Sun Management Center Change Manager 1.0 Administration Guide

Browser to User Interface

Communications between the browser and the browser user interface is achieved by using secure HTTP. Users are required to log in to the browser interface.

Identity

A user is identified by his or her UNIX user name. A server is identified by its host name.

Authentication

User identity is initially proven using standard Solaris mechanisms. Subsequent transactions use reauthentication provided by the servlet session framework. Server identity is proven through the use of a self-signed certificate.

Authorization

Authorization is performed by standard Sun Management Center mechanisms, as described in the Sun Management Center 3.0 Software User's Guide. These mechanisms offer per-user, per-operation control at the service level and per-user, per-operation, and per-target control at the agent level. Change Manager respects Sun Management Center authorization data, but does not provide a user interface mechanism to manipulate it.

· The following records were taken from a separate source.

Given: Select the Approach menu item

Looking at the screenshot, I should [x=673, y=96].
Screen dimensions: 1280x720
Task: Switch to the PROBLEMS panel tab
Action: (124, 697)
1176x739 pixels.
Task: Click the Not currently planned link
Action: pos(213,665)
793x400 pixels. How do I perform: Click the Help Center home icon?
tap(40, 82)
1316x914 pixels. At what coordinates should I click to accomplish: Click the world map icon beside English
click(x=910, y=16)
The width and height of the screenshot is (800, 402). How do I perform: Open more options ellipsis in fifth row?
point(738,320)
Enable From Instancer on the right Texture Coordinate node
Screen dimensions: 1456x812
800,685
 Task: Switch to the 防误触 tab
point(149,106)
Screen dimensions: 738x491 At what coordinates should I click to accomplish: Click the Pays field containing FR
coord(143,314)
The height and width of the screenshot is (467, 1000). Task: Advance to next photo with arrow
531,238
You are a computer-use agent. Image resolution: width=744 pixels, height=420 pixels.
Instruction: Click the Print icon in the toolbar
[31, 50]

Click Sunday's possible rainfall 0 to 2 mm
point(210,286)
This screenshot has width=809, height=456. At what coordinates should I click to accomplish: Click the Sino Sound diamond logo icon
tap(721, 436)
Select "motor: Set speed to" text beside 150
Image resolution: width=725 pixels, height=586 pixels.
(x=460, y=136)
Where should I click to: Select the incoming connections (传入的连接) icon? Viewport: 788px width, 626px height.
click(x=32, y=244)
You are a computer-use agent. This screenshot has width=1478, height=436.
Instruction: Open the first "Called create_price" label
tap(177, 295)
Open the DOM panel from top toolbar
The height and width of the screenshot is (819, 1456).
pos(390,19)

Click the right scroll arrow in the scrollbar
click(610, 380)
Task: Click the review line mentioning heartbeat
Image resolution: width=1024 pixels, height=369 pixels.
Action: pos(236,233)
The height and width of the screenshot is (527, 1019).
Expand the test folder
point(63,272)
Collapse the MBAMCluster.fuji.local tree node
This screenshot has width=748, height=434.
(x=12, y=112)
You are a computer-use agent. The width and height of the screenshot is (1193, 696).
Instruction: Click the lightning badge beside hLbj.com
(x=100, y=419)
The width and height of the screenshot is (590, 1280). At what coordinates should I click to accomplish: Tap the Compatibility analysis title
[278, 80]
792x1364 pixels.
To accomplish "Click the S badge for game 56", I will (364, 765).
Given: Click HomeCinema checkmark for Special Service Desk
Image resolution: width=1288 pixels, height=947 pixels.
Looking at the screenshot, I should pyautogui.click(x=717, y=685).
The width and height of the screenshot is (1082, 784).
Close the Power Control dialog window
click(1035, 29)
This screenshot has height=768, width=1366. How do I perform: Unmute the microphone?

Only rudimentary control access to Change Manager data is currently supported. All users who are authorized to use a Change Manager service are able to access all Change Manager data associated with that service.

Confidentiality

Secure HTTP mechanisms are used to encrypt traffic between the browser and the user interface.

Integrity

The combination of encryption and authentication precludes productive corruption of the traffic.

Availability

Flood attacks and corruption attacks can disrupt service. Underlying Solaris authentication mechanisms might optionally implement an authentication failure lockout policy. Such a lockout policy might enable denial of service attacks.

Accountability

Logins and user-level actions are logged.